Soal yang Diberikan
Jawablah pertanyaan berikut berdasarkan kutipan tentang kedewasaan rohani dalam kalangan Kristen.
1. Dengan apa konsepsi kedewasaan dalam kekristenan berhubungan?
2. Ayat Surat Korintus mana yang dikutip tentang kekanak-kanakan?
3. Pada bagian lain, dengan hal apa saja kedewasaan dikaitkan?

Kutipan
----

Dalam kalangan Kristen, permasalahan toleransi juga diduga dipengaruhi oleh
kedewasaan rohani baik perseorangan maupun kelompok. Konsepsi kedewasaan dalam
kekristenan berhubungan dengan tingkat pertumbuhan iman yang telah dicapai. Kedewasaan
yang dimaksud pertama-tama diartikan sebagai lawan dari sifak kanak-kanak.
Itulah yang dimaksudkan Paulus ketika ia membedakan antara yang masih
kanak-kanak dengan yang sudah dewasa secara rohani (band, Rm. 2:17-20). Dalam Surat
Korintus disinggung tentang kekanak-kanakan “Ketika aku kanak-kanak, aku
berkata-kata seperti kanak-kanak, aku merasa seperti kanak-kanak, aku berpikir
seperti kanak-kanak. Sekarang sesudah aku menjadi dewasa, aku meninggalkan
sifat kanak-kanak itu” (1 Kor. 13:11). Ada sifat dalam diri orang Kristen yang
seperti kanak-kanak atau seperti orang dewasa. Pada bagian lain, kedewasaan
dikaitkan dengan pengajaran atau hal-hal kerohanian atau cara berpikir dan cara
bertindak.

----

Bahan yang Diberikan

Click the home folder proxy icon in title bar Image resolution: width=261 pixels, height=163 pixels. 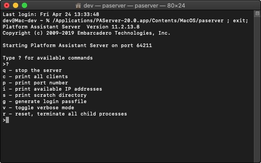click(78, 5)
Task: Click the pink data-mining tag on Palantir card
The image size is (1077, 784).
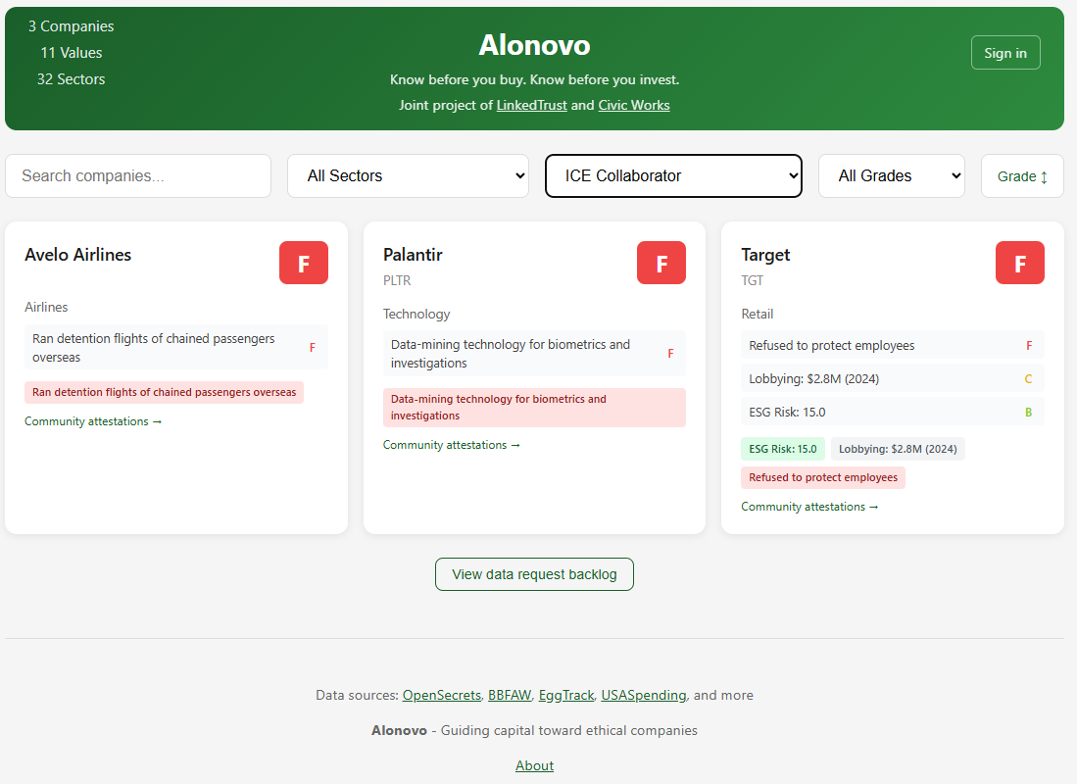Action: (x=534, y=407)
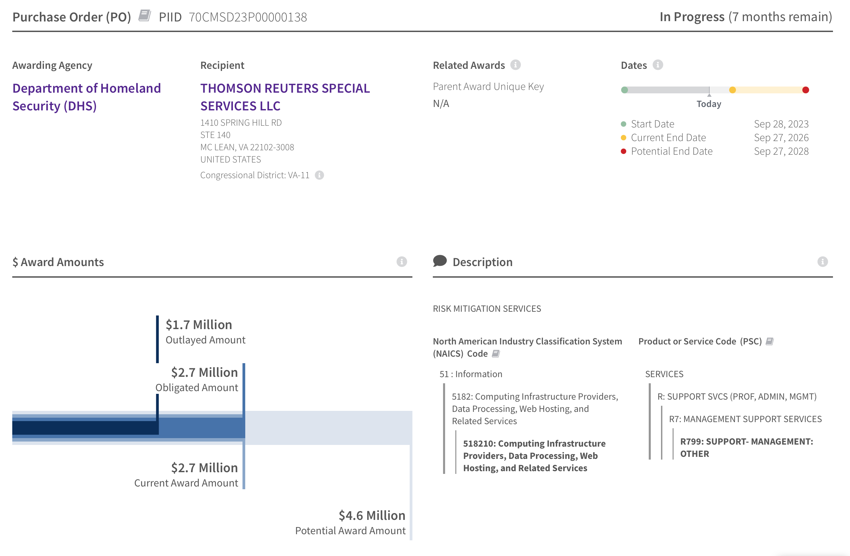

----

Hasil Soal Ini
1. Konsepsi kedewasaan dalam kekristenan berhubungan dengan tingkat pertumbuhan iman yang telah dicapai.
2. Ayat yang dikutip adalah 1 Kor. 13:11.
3. Kedewasaan dikaitkan dengan pengajaran atau hal-hal kerohanian atau cara berpikir dan cara bertindak.